Ric Heitzman is an American artist, voice actor, designer, and academic.

==Biography==
Born in Los Angeles, Heitzman worked on the television series Pee-wee's Playhouse as a production designer alongside Gary Panter and Wayne White. He also voiced characters in the series such as Mr. Window, Cool Cat and the Salesman. In 1987 he won the Daytime Emmy Award for Outstanding Technical Direction/ Electronic Camera Work/ Video Control for Drama Series for his work on Pee-wee's Playhouse. He was nominated for the 1989 Primetime Emmy Award for Outstanding Art Direction for a Variety or Music Program for Christmas at Pee-wee's Playhouse.

Heitzman's work was included in the 1988 exhibit "Sideshows" at the National Gallery of Art of Washington D.C. In 2012 his work was included in the Museum Of Modern Art's exhibit "Century of the Child: Growing by Design, 1900–2000". His work has also been exhibited at The Art Institute of Chicago and the Contemporary Arts Museum Houston.

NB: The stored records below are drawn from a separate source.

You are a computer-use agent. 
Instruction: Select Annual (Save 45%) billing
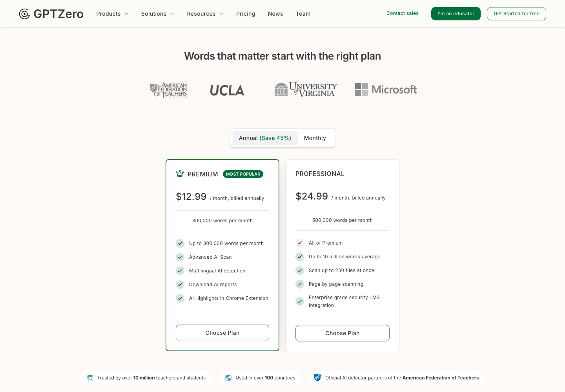[x=265, y=138]
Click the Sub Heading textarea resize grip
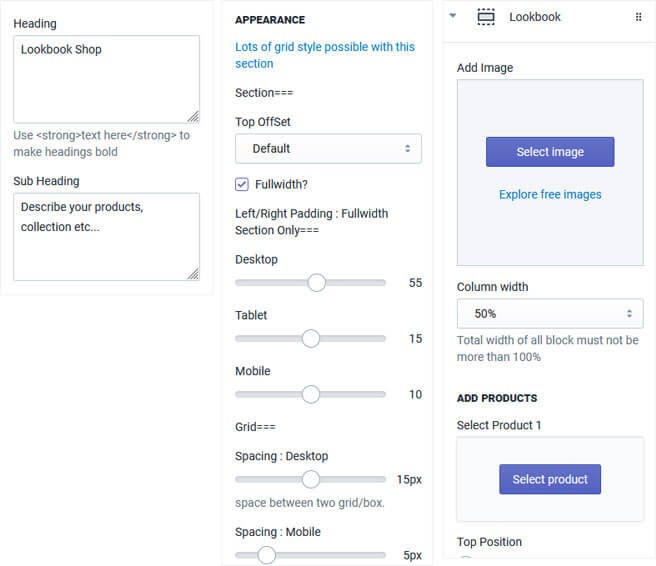The height and width of the screenshot is (566, 656). tap(193, 274)
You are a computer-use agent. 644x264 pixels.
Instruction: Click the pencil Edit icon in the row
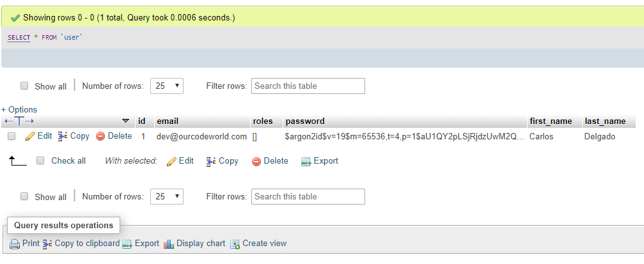(31, 136)
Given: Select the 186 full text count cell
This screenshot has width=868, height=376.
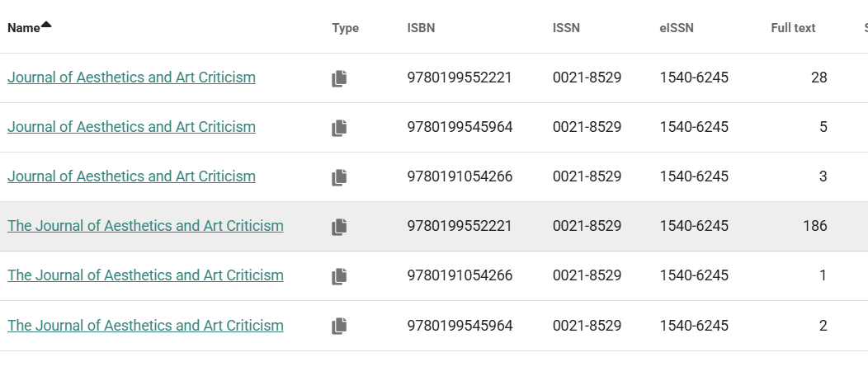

Heitmzman taught on the art faculty of Woodbury University where he is currently a professor emeritus. In 2022 he was a Hixson-Lied Visiting Artist and Scholar at the Lincoln School of Art at the University of Nebraska–Lincoln. He has also taught on the faculties of the School of the Art Institute of Chicago, the Illinois Institute of Technology, the University of Southern California, and the California Institute of Arts.